Alright, well, I hit the RSS template motherload today while perusing the MT Blog ring. I ended up at Sean Willson's site (err, blog) and noticed all the pretty feeds. I started to write an email asking for the templates but noticed his post from April 10th. Instead of just grabbing the files, I went over to the Raging Platypus and looked at what his pad housed -- even more.
I thought I was up-to-date and most of these matters (syndication wise), but I have no clue what XFML is. Fortunately, when you look at one of the feeds in action (click one of mine for instance), at the top are a bunch of sites which house either examples or definitions of what the tags/language means. So now I know XFML Core is an open XML format for publishing and sharing hierarchical faceted metadata and indexing efforts.
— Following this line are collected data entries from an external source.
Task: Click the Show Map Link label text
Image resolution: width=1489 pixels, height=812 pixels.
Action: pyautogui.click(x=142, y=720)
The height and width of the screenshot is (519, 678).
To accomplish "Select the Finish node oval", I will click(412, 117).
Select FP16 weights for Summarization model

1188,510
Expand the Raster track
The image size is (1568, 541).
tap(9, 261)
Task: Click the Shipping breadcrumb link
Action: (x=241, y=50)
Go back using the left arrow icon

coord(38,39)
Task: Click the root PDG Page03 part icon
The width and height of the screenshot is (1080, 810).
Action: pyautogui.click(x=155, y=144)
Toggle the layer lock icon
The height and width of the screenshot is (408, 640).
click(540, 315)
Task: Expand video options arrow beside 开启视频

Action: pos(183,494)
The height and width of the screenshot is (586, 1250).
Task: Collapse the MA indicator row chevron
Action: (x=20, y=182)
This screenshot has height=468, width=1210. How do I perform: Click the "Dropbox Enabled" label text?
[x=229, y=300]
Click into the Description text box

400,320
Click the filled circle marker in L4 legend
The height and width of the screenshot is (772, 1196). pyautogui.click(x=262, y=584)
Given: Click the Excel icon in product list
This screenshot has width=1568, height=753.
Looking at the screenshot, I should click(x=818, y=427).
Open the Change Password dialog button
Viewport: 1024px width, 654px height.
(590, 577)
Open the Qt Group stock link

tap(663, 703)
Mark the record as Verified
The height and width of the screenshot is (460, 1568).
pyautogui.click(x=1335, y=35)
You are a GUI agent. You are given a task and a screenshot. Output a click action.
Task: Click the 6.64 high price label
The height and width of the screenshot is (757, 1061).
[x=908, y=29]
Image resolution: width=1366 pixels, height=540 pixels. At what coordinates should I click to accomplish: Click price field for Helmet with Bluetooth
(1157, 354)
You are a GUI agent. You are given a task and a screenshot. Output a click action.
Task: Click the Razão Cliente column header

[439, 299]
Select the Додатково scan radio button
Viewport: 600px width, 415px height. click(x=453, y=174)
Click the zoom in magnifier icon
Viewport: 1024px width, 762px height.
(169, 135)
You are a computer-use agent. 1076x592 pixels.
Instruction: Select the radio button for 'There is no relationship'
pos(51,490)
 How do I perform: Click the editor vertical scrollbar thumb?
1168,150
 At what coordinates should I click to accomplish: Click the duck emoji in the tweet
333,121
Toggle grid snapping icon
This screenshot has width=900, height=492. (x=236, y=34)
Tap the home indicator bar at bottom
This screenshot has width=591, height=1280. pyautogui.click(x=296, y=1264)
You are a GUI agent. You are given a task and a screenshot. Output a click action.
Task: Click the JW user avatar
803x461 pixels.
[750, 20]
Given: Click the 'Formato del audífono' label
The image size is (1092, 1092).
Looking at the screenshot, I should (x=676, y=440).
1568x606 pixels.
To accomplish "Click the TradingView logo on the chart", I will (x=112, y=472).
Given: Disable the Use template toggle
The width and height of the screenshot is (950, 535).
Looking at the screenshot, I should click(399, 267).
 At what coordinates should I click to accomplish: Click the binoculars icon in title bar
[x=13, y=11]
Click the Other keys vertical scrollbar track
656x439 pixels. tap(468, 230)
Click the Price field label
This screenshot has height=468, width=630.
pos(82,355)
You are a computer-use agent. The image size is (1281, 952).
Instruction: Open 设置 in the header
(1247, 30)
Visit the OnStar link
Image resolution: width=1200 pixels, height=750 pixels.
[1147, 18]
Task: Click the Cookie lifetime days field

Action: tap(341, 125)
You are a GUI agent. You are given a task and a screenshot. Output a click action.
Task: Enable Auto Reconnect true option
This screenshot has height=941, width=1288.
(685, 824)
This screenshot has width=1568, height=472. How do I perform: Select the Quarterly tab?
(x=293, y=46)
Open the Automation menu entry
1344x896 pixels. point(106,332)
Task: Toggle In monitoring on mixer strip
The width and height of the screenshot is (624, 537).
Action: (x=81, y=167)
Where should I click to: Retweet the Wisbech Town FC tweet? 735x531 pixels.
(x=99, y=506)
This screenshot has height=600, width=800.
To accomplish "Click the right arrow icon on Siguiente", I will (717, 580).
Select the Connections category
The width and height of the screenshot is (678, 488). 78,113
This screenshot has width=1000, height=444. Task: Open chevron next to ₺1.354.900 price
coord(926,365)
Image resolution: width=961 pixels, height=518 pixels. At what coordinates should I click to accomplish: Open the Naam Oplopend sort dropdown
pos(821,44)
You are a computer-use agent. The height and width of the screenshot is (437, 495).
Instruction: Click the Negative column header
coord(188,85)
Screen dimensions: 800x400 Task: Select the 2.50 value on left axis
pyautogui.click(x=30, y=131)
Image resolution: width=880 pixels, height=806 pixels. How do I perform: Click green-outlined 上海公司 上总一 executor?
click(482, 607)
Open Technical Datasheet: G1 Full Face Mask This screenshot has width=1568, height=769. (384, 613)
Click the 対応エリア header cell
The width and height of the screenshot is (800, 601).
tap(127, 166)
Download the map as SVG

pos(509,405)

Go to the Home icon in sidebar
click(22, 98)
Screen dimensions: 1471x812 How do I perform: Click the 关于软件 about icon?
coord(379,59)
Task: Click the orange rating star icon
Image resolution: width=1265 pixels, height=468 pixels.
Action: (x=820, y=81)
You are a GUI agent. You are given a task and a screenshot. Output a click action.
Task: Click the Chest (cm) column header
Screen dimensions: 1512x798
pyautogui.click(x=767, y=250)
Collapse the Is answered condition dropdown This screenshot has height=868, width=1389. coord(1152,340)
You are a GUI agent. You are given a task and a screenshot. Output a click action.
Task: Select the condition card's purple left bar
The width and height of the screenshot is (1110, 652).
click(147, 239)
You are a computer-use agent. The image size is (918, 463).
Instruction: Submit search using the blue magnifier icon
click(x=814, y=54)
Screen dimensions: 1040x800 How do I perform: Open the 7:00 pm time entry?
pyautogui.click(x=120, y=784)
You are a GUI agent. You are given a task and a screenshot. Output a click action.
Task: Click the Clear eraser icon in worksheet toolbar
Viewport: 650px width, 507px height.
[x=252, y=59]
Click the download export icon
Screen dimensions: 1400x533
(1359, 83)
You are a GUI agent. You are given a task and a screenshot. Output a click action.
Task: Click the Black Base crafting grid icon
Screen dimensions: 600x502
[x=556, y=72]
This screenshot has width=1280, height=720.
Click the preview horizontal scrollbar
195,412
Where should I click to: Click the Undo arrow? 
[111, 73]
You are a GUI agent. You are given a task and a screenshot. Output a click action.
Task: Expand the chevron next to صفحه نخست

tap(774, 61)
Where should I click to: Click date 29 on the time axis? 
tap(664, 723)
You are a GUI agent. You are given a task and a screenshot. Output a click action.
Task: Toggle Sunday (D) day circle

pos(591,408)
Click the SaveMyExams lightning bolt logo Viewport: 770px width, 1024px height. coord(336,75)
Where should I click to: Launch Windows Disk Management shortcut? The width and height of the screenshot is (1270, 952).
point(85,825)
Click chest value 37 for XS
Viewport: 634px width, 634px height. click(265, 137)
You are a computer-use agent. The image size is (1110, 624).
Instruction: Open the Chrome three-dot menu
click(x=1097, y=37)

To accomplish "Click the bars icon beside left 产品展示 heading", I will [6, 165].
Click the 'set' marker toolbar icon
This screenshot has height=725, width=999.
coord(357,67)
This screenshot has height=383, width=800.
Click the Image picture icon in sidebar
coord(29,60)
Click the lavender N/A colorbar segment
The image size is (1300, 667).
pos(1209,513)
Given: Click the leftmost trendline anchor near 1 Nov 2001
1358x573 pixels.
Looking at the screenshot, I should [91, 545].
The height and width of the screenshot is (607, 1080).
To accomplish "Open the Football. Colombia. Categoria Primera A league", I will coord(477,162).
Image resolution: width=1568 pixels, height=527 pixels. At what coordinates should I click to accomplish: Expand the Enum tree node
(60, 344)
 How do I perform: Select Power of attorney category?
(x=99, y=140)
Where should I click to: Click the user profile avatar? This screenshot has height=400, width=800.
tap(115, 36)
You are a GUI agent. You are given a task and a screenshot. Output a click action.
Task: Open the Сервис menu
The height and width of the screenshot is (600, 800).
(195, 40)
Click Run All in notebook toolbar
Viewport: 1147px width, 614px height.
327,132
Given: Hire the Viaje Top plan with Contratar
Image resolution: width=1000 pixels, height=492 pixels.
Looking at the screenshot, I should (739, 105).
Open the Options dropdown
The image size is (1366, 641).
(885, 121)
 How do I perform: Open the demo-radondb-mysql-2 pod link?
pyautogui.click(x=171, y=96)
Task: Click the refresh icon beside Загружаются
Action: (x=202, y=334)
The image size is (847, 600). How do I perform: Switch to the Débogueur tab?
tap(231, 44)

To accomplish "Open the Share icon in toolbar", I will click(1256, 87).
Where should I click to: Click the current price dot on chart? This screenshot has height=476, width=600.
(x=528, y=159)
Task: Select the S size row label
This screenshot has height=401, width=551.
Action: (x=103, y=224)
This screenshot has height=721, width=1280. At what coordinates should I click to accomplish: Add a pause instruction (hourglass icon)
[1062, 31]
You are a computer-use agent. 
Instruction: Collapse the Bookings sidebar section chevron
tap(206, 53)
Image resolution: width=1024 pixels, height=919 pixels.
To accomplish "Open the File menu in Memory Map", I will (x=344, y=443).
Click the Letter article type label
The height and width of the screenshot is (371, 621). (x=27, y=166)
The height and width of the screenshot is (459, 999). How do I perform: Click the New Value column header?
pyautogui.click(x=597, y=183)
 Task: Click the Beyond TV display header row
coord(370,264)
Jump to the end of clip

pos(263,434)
XFML Core is lightweight and easy to implement, yet uniquely powerful. It's also been in development for about a year now (published at least).
A few days back, when I was looking for more templates I came across FOAF - the 'friend of a friend' vocabulary. Not to overload you too much, but they work with the DublinCore metadata/tag guys -- here is a good overview of RSS.
Hehe, and here is some info on ESF - Epistula Syndication Format, It isn't XML. It isn't RDF. It's just data. Quick, reliable, and I'm never going to change the spec in such a way as to break the previous version. I have it output through a .txt and it worked the first time.
I'm still trying to find that one blog that had them all, including excerpts and comments. Until I've done that task I will not be a complete, true, blogger. Note, I'm also not Bobby Compliant either : (
If you know of any RSS MT template that I do not have and you do, please let me know (yea, I got excited and made a couple myself as you can see). Also, in addition to The Plat and Sean's site, check out Dive into Mark, which has great resources on many other topics as well.
Lastly, the RSS 3.0 feed does not work (as an xml). I plugged in the code and it doesn't like any ampersands within my posts. Once I went through and changed those it decided to not like 'line 1, place 1' and I have no clue where to go from there. Oh, and RSS 3.0 is still sorta not-standard. I remember reading something by some bloggers and Aaron Swartz (the Google Blog fella and co-author of the RDF standard) has weighed in. I also shot an email to Sean and The Plat to see if we can't get this to work. Note: If you change the output to a .txt extension it works for now... I wonder if that's the long-term plan.
Help me RSS Kenobi, you're my only hope.